A memorial to a nation in pain. (Photo by Michael M. Santiago/Getty Images)


September 13, 2021   5 mins

I intend, however much provoked, never to have a fight on a plane. It’s so undignified: even the biggest of men can’t find the space to land a real blow. Hemmed in by seats, they flap about foolishly and end up banging their knuckles on some random hard surface before giving up and being pulled away by long-suffering cabin staff. CNN showed a montage of these conflicts on their domestic news channel, ending with one chap who sat back in his seat, almost tearfully, before snarling like a dog and eating his mask.

The proximate cause of this upsurge of air rage is masks of course. We Brits have our own mask conflicts, but they usually end with some tutting or a sarcastic tweet. Americans bash each other in the aisles.

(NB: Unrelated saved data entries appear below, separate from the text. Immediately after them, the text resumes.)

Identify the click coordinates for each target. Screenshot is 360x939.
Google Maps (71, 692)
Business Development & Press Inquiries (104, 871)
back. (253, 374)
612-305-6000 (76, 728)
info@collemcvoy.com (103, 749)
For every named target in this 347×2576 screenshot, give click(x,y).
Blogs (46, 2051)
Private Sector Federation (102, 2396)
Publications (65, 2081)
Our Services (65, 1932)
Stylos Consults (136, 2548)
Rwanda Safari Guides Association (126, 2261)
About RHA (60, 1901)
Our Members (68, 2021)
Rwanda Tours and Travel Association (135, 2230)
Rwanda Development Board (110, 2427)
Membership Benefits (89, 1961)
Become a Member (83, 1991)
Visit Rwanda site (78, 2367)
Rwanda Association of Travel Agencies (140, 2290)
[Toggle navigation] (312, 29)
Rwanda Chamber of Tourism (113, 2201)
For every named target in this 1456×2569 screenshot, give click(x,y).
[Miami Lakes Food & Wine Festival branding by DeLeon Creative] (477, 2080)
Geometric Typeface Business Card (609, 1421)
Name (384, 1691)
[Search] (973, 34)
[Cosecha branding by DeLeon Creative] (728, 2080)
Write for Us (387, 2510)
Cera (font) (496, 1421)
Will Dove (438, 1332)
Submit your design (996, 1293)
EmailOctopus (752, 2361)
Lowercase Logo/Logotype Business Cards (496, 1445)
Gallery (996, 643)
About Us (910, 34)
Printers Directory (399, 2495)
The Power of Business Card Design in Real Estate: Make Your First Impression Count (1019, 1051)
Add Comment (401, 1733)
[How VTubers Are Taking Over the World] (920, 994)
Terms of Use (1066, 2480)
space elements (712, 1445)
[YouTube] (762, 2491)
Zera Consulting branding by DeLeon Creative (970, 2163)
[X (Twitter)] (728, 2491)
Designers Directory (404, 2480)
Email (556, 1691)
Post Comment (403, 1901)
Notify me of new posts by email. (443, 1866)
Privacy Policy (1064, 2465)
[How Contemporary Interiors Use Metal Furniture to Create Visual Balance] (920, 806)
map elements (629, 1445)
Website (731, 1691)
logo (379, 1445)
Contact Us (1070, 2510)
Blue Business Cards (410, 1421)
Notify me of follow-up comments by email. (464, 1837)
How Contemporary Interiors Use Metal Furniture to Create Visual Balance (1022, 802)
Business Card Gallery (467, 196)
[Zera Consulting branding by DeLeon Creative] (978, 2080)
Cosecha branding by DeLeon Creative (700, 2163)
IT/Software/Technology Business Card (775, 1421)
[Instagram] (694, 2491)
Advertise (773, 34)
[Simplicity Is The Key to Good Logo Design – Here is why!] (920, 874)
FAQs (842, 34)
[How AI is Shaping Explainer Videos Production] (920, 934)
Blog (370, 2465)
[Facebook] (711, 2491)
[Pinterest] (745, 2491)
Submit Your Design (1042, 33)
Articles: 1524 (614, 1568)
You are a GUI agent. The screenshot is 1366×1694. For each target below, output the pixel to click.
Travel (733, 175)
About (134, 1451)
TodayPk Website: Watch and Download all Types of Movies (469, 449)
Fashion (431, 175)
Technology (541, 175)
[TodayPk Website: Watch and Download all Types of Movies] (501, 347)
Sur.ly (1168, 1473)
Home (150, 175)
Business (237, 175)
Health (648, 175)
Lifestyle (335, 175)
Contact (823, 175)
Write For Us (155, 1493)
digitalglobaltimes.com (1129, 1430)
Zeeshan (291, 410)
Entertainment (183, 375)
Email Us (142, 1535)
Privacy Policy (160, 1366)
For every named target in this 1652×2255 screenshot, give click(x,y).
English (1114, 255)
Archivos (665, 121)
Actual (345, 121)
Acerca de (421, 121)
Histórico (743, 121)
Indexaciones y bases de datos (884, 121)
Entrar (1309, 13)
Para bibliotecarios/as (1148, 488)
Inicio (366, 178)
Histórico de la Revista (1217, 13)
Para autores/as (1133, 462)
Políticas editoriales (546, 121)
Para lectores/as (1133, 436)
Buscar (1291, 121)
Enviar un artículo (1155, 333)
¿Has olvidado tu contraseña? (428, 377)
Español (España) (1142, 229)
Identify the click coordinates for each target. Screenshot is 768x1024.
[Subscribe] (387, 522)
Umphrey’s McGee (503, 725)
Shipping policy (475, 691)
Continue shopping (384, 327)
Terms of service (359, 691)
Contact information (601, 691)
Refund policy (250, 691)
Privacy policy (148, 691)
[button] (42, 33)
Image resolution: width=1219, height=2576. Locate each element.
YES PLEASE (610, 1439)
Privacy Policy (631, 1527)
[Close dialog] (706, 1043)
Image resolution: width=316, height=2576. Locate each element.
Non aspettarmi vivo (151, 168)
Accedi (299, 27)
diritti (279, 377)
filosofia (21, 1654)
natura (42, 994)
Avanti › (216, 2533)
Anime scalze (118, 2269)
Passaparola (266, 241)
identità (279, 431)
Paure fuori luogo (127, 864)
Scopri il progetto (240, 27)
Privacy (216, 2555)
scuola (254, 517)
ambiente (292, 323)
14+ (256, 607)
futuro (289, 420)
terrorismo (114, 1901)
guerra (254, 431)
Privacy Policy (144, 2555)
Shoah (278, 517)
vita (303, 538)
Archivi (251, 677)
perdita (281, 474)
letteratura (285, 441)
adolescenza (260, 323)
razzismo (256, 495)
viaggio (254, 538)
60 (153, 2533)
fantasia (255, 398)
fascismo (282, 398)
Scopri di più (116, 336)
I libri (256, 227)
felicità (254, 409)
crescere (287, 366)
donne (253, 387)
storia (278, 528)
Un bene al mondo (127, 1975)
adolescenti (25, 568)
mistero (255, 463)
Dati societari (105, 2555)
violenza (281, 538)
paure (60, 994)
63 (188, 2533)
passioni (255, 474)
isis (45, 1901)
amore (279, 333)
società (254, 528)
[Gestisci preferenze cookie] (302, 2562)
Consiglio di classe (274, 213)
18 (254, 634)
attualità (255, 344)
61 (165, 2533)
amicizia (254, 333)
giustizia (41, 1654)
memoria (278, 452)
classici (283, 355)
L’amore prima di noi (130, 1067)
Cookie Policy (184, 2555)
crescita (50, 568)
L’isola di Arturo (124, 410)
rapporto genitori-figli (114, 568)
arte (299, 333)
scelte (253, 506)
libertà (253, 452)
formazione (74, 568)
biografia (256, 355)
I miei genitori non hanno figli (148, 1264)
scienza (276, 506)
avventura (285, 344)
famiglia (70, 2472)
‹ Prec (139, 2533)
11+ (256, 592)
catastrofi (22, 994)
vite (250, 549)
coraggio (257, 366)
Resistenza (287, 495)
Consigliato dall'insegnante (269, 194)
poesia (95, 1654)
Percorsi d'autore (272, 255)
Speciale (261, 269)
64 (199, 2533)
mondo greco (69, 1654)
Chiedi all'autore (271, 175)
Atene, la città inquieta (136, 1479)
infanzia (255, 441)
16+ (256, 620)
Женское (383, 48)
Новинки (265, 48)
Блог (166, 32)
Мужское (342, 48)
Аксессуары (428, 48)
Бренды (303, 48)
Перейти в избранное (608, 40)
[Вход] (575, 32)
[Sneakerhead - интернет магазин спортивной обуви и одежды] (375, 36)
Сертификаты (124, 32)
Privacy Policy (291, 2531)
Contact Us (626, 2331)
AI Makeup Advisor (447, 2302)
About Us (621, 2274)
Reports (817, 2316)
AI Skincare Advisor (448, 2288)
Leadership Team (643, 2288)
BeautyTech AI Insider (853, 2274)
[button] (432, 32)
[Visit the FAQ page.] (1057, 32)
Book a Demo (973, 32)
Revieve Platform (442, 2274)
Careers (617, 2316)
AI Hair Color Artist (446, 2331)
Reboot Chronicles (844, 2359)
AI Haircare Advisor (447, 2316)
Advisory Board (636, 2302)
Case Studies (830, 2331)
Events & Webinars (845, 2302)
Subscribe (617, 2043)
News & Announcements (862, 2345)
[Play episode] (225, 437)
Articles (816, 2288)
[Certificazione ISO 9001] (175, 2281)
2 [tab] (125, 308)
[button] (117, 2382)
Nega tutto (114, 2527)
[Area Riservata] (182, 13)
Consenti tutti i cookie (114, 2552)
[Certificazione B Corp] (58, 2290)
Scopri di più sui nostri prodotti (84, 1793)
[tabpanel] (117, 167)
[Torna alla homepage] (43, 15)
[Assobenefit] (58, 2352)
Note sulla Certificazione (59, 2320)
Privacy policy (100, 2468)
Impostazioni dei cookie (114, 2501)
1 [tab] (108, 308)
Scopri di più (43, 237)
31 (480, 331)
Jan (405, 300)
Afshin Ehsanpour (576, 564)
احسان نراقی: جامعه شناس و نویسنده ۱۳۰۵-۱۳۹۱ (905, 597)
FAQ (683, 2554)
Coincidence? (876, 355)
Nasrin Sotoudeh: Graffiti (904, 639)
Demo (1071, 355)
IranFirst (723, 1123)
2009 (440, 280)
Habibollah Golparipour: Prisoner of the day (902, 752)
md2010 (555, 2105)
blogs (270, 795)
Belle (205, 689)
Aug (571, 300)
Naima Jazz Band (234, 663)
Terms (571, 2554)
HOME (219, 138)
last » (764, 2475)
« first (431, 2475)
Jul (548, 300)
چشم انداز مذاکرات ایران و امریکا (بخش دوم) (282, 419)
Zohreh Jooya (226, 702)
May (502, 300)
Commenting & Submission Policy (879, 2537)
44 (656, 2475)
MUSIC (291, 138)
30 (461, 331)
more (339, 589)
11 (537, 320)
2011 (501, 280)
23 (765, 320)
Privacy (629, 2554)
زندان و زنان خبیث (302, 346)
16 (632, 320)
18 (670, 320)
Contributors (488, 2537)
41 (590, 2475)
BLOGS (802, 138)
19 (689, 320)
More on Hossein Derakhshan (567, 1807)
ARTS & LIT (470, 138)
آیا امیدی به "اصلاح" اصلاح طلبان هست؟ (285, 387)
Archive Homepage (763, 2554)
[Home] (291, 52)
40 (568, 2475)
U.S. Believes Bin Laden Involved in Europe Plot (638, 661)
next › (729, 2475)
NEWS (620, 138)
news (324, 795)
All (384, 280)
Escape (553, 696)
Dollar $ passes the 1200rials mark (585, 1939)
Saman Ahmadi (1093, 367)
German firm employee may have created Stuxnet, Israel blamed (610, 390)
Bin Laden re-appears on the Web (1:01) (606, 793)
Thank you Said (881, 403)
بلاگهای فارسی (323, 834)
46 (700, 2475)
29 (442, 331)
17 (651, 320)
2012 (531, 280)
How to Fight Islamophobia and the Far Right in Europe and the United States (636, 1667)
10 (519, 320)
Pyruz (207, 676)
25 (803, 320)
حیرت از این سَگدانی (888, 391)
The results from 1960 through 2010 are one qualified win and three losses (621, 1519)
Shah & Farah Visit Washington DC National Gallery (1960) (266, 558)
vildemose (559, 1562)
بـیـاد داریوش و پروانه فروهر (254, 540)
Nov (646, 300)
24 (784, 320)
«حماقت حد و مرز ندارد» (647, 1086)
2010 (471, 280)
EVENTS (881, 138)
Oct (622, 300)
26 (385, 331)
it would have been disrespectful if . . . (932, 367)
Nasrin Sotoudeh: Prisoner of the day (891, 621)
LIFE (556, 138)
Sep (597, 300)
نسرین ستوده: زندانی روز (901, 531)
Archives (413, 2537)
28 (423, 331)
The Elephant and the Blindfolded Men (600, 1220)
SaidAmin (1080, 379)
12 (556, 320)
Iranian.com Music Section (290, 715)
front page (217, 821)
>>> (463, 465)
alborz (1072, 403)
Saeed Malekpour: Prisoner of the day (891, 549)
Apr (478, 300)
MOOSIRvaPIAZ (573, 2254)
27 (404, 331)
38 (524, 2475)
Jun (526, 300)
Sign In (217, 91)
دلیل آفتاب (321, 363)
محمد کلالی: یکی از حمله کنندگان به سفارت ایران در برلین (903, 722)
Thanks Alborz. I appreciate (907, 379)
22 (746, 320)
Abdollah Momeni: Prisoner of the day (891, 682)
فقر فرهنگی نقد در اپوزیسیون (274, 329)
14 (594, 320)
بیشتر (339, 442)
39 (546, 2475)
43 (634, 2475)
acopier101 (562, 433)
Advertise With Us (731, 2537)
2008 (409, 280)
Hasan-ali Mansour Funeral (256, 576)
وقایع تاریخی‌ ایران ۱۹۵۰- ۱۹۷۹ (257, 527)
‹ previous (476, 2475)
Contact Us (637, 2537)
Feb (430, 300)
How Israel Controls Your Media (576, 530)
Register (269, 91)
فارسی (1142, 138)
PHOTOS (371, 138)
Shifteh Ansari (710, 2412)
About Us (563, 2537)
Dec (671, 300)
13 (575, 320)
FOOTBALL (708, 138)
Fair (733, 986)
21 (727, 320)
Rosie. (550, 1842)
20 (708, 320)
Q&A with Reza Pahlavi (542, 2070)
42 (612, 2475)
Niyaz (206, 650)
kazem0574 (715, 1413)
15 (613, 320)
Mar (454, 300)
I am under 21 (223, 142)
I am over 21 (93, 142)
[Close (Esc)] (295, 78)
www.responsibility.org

What are they thinking? The CNN air-rage compilation was shown the night before the 9/11 anniversary. On planes around the nation – perhaps some of the featured flights — families of the victims would have been travelling to Pennsylvania, to Washington DC and to New York. Among them was Deborah Borza who lives on the west coast. When we talked last week, she told me how much she missed her daughter Deora, who at the age of just 20 had managed to get a standby seat on a flight across the nation to see her mum. It was Flight 93.

There was a real fight on Flight 93.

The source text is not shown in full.